Livre coup de cœur, oui, mais propos et écriture coups de poing. On termine fasciné et légèrement groggy le troisième et dernier roman de la cinéaste Anaïs Barbeau-Lavalette, La femme qui fuit, récompensé en 2016 par le Prix des libraires du Québec.
Sa mère Manon Barbeau, fille du peintre Marcel Barbeau et de la poétesse Suzanne Meloche, avait déjà troublé le Québec avec son documentaire Les enfants de Refus global, sorti en 1998. Le film-choc avait alors déstabilisé les foules autant que le texte fondateur même qui, en 1948, invitait les Canadiens français de l’époque à se libérer de leurs chaînes, dont celles de l’Église, et avait provoqué la colère des bien-pensants.
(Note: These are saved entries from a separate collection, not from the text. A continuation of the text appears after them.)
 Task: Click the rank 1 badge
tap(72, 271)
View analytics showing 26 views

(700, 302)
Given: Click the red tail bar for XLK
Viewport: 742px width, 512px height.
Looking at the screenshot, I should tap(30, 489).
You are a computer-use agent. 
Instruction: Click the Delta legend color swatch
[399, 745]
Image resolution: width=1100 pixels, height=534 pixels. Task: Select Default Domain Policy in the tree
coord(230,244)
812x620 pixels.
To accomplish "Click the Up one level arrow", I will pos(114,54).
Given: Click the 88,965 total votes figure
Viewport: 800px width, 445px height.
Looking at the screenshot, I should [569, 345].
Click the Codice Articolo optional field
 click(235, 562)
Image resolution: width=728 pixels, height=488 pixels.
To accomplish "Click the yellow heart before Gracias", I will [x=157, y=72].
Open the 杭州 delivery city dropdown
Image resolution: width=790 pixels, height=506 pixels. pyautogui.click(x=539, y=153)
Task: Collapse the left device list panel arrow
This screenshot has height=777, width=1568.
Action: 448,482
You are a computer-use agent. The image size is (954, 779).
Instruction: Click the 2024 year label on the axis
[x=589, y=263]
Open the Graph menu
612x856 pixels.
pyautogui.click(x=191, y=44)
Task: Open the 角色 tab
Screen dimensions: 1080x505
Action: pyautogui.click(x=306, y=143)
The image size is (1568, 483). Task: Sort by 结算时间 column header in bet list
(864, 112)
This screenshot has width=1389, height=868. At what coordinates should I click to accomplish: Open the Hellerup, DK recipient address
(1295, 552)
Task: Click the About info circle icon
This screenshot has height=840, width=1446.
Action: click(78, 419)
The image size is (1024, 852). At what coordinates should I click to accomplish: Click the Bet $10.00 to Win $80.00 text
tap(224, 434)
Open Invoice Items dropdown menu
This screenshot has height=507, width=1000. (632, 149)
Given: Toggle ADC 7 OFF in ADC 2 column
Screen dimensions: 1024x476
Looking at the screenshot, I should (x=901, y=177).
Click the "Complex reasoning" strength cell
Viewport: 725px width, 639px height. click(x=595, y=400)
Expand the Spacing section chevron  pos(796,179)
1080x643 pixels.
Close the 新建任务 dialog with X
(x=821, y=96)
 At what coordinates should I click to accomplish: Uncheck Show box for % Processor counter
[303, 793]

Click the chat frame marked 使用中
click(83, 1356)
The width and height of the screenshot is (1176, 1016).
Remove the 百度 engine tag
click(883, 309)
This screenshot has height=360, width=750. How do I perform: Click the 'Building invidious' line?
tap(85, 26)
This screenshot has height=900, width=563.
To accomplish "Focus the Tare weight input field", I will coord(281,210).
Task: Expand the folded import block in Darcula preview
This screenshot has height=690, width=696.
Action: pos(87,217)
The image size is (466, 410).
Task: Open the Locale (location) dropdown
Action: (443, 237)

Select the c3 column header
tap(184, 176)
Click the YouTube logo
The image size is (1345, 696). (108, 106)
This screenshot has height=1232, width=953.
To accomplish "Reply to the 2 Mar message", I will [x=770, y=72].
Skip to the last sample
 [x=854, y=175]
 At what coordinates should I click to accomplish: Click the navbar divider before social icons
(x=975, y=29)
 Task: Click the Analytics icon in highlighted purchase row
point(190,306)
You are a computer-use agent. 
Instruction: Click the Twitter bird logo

Quinze artistes précurseurs de la Révolution tranquille signeront le manifeste du Refus global, dont les Borduas, Riopelle, Gauvreau, Sullivan et Barbeau, mais Suzanne Meloche se retire à la dernière minute. Pourquoi ? Et pourquoi a-t-elle abandonné son mari et ses tout jeunes enfants Manon et François, en claquant définitivement la porte derrière elle ?
Anaïs Barbeau-Lavalette – avec l’aide d’une détective privée – part à la recherche de sa grand-mère inconnue, renouant les fils d’une existence vécue en marge. « Ce sentiment de non-appartenance. Tu le portes depuis l’enfance. Tu le connais si bien qu’il te rassure. Tu te sens en terrain connu : différente. » Le tutoiement de l’auteure donne une intimité poignante à cette longue quête offerte à sa mère en guise d’improbable apaisement. « La permanence des éclats de verre laissés sous sa peau, traces d’abandon qu’elle porte en blason. »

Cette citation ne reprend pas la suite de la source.